- [Task] The reply should hold nothing except the lines from the one with "Task: Expand the Cuotas dropdown" through the end of the entries, duplicated exactly and with no pictures.

- [Given data]
◇ ◇ ◇ ◇

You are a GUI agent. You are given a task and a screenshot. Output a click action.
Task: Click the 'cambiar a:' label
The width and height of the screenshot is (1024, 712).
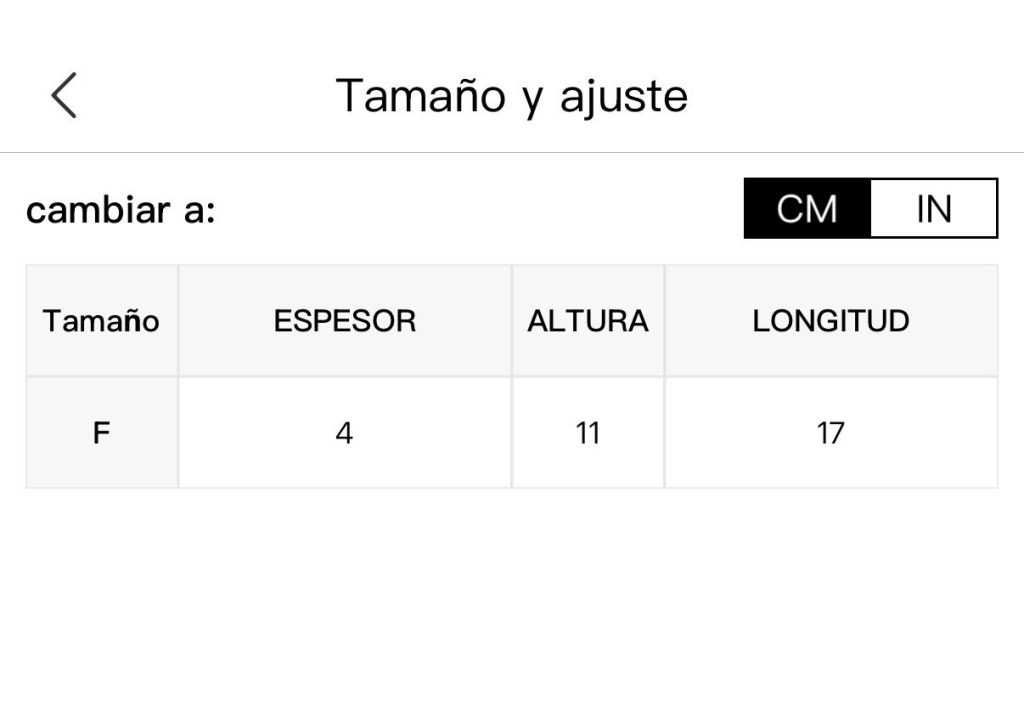(x=121, y=211)
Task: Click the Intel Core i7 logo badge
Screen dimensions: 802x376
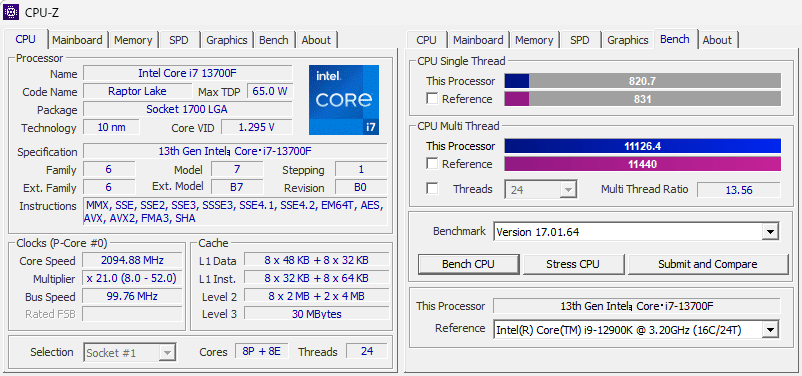Action: [344, 100]
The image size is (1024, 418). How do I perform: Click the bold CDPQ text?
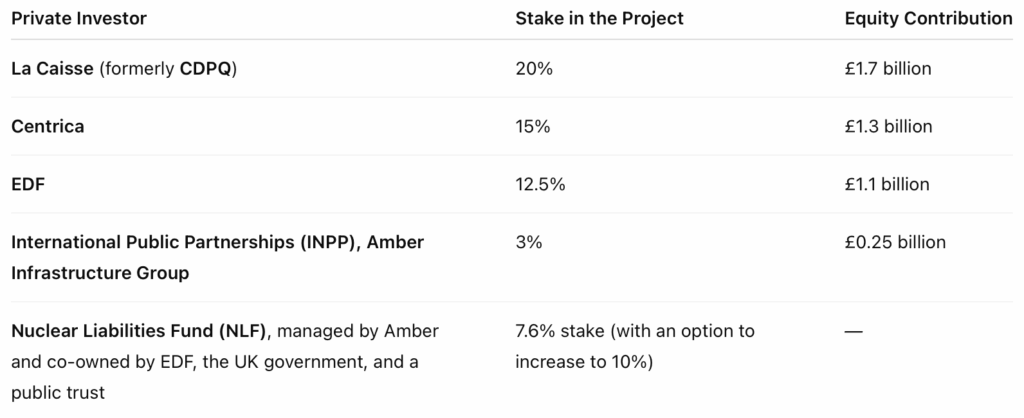point(206,69)

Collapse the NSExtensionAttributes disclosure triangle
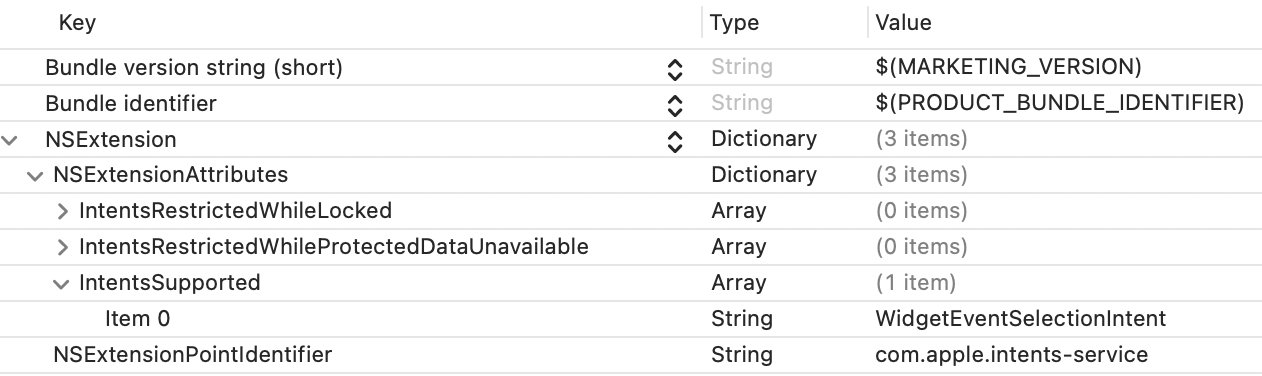click(x=36, y=176)
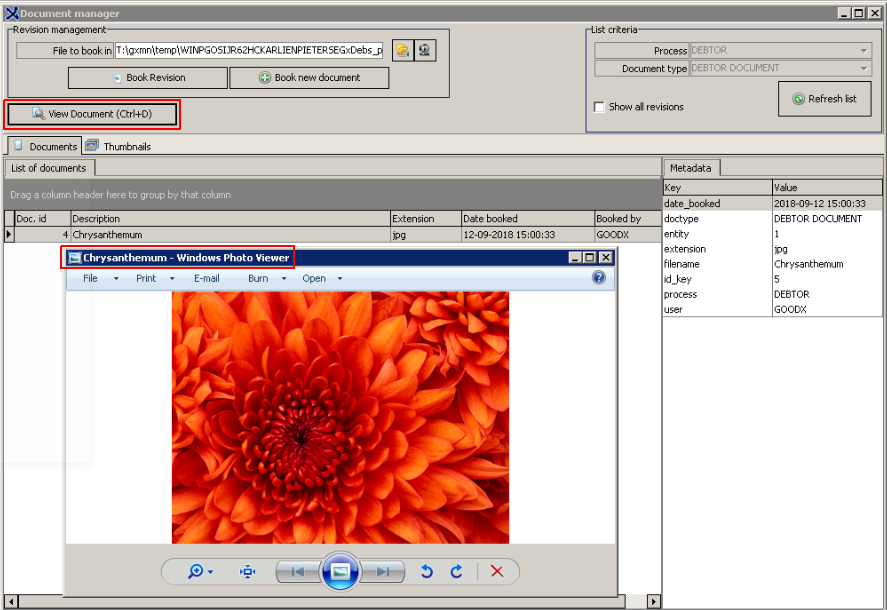Go to next photo in viewer
The height and width of the screenshot is (610, 887).
383,571
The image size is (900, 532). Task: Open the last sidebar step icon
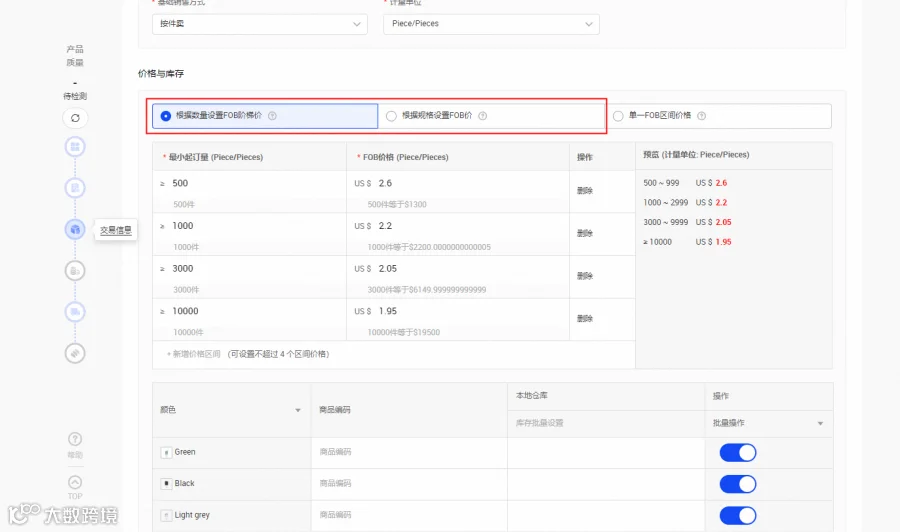(x=75, y=353)
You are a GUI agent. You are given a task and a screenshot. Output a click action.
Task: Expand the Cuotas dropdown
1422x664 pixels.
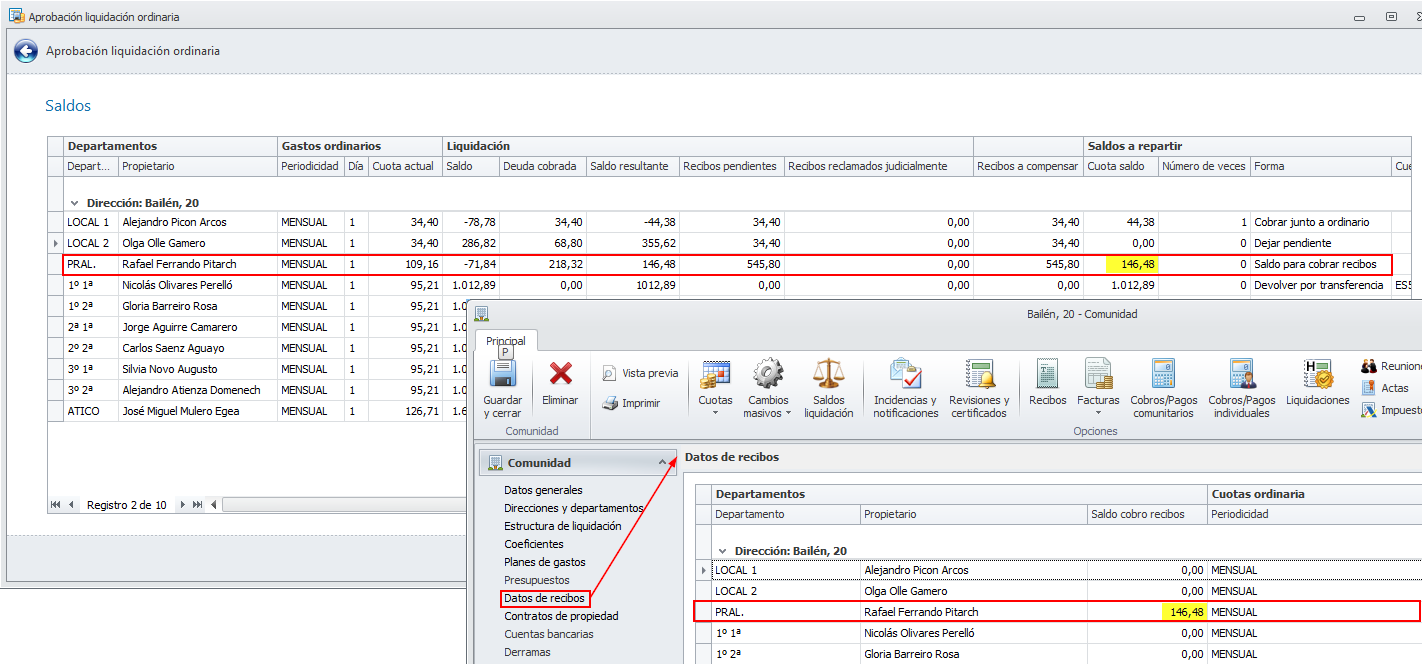pos(715,412)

◇ ◇ ◇ ◇

- [Output for this exercise]
Task: Expand the Cuotas dropdown
1422x664 pixels.
pos(715,412)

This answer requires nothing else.